6. An emulsifier according to claim 5, in which said abrupt transition is at 90+ degrees.
7. An emulsifier according to claim 5 or 6 in which the abrupt transition is substantially 135 degrees.
8. An emulsifier according to claim 5 or 6, for heavy oil, in which the main input causes the oil to enter said stack axially and the water input enters said stack at 90 degrees.
9. An emulsifier according to claim 5 or 6, for light oil, in which main oil input and the water inputs are merged prior to entry into said stack.
10. An emulsifier according to claim 5 further comprising low demand water injection metering means for providing water to the fuel in amounts related to fuel demand above a nominal rpm and for providing no water to the fuel below a nominal rpm.
11. A mechanical emulsifier arranged substantially as described with reference to Figures 1 and 2 of the accompanying drawings.
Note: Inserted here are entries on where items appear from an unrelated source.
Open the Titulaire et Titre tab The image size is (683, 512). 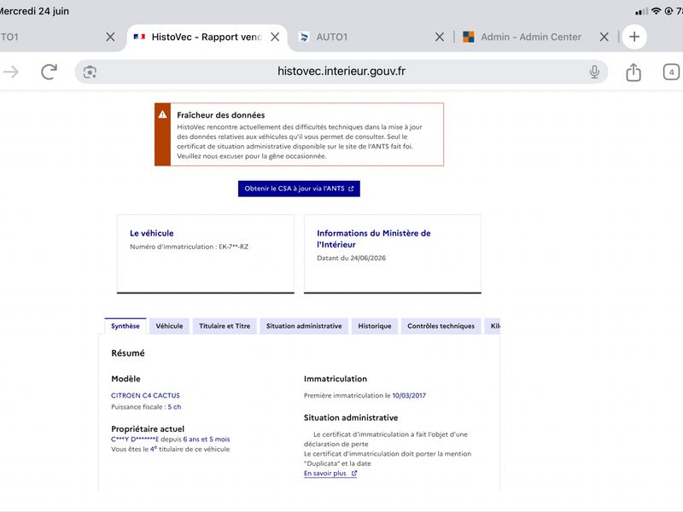(x=225, y=326)
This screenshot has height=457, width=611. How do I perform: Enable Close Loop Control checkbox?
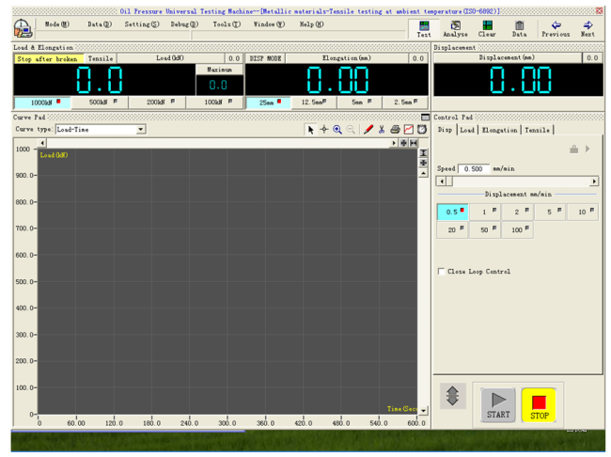pyautogui.click(x=442, y=272)
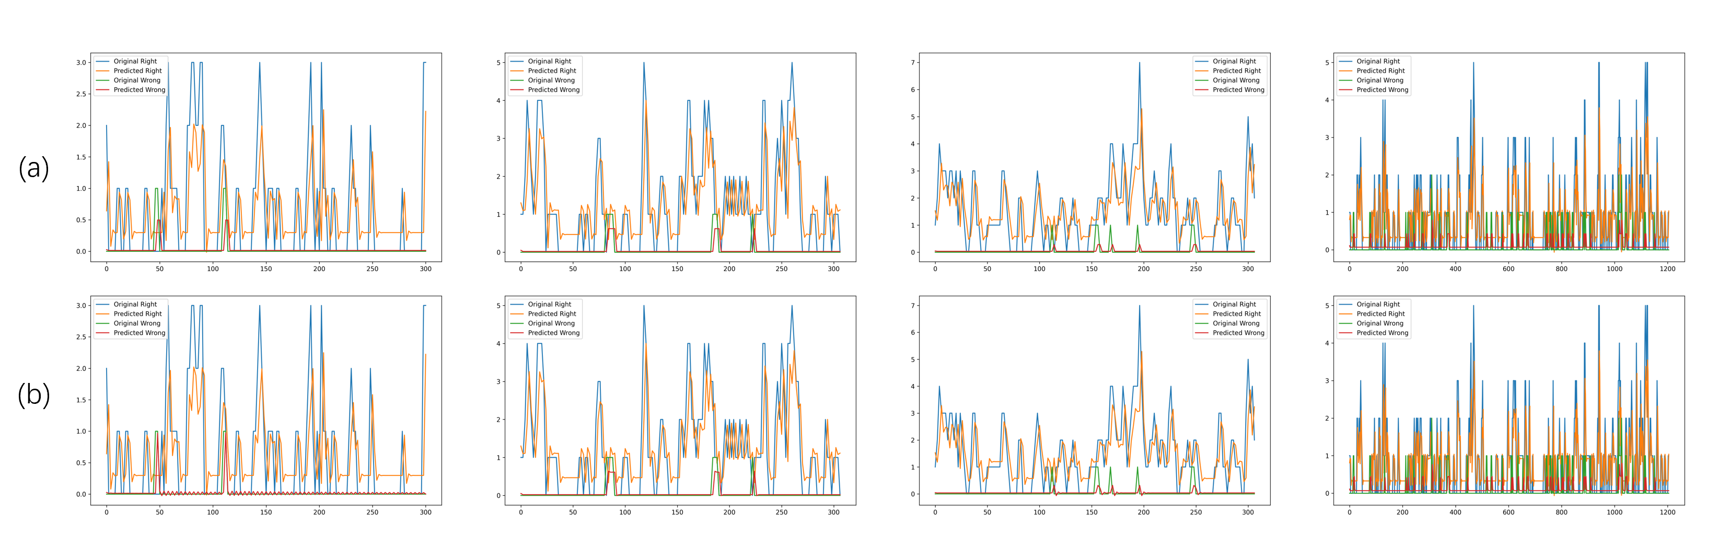
Task: Click the 7 y-axis tick label in row (a)
Action: point(912,62)
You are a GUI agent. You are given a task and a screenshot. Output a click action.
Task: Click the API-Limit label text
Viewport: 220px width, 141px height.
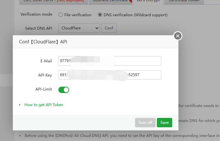pyautogui.click(x=43, y=89)
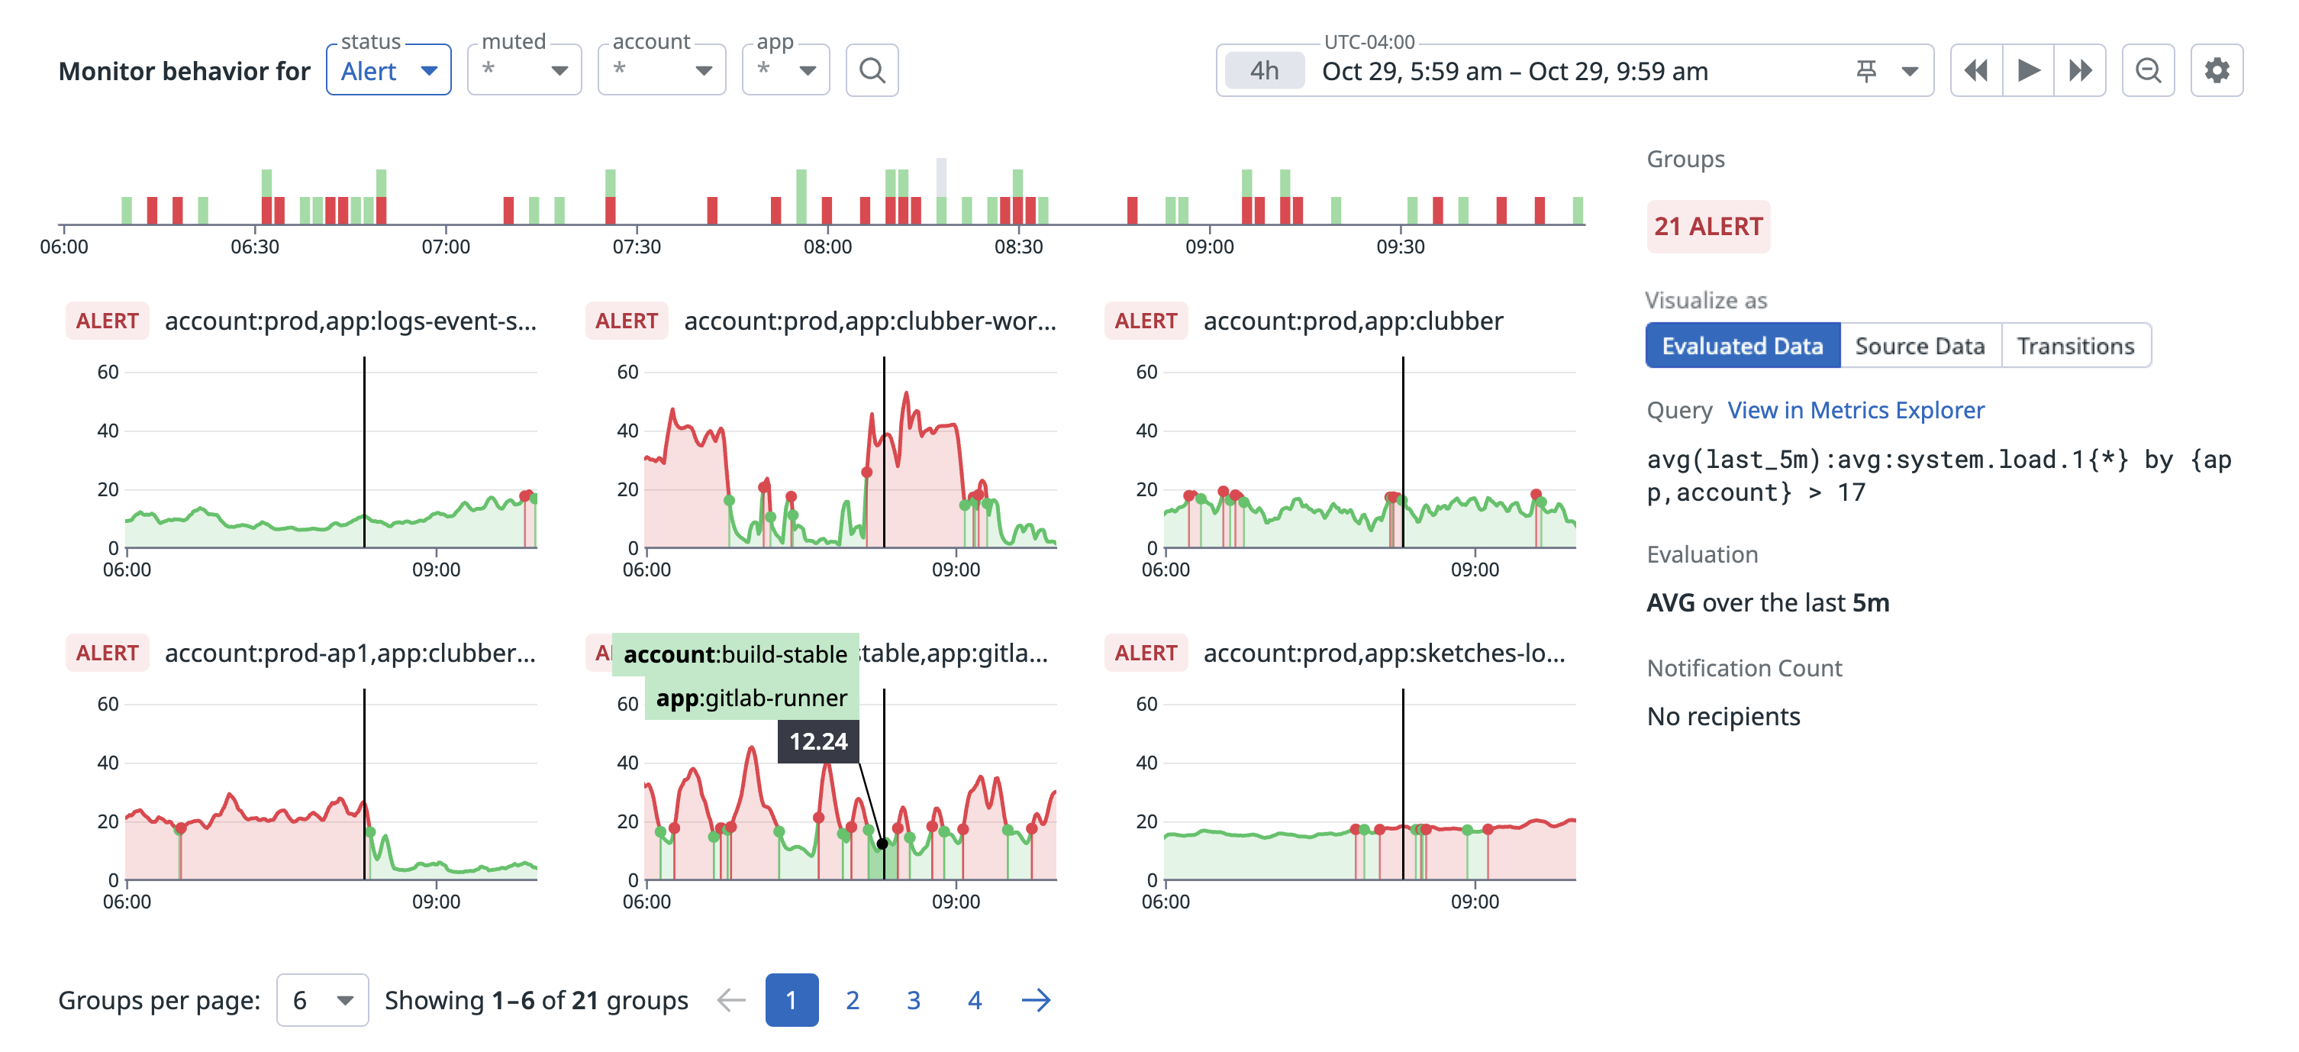
Task: Open the account filter dropdown
Action: coord(662,70)
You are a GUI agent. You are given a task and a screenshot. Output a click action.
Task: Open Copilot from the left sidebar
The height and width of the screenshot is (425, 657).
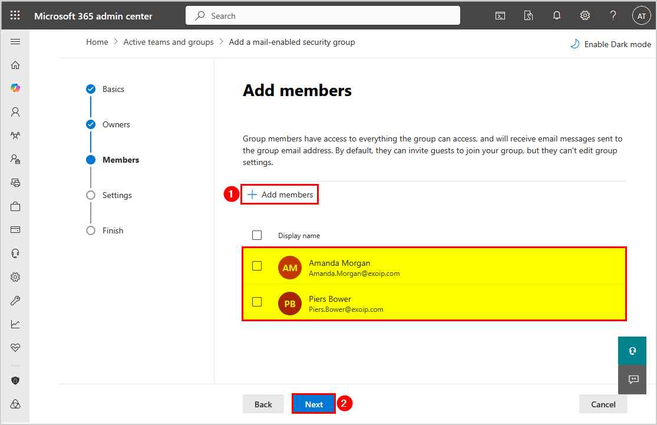pyautogui.click(x=15, y=88)
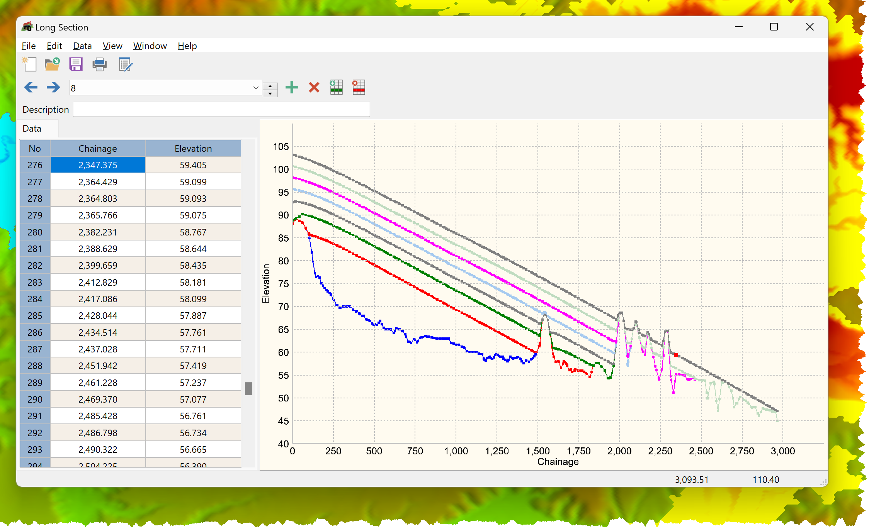Screen dimensions: 869x530
Task: Expand the section number dropdown showing 8
Action: pos(255,88)
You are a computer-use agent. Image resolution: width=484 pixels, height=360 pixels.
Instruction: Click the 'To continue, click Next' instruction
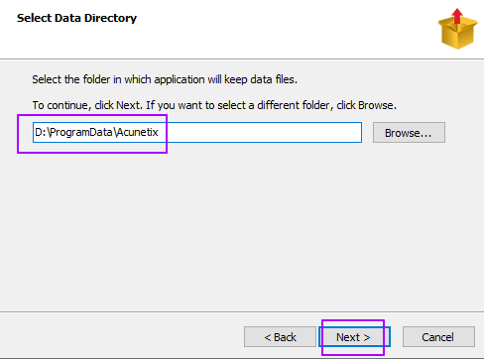point(87,105)
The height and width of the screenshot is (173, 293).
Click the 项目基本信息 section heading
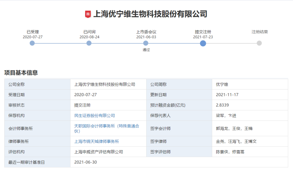point(21,73)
12. A solid-state mechanical emulsifier for water-injected fuel oil, having controllable main input as for fuel oil and treatment input as for water and an output, characterised by an emulsifying stack of alternately directed reciprocating-pair elements, each having an entry side and an exit side, with a separator portion and a cut from said entry side to said exit side; said reciprocating-pair elements being arranged axially in line so that the exit side cut in each element coincides, via a separator portion, with the entry side of the element cut in the subsequent element, with an abrupt transition greater than 90 degrees; whereupon said reciprocating-pair elements provide a turbulent emulsifying pathway which changes direction abruptly at each such transition.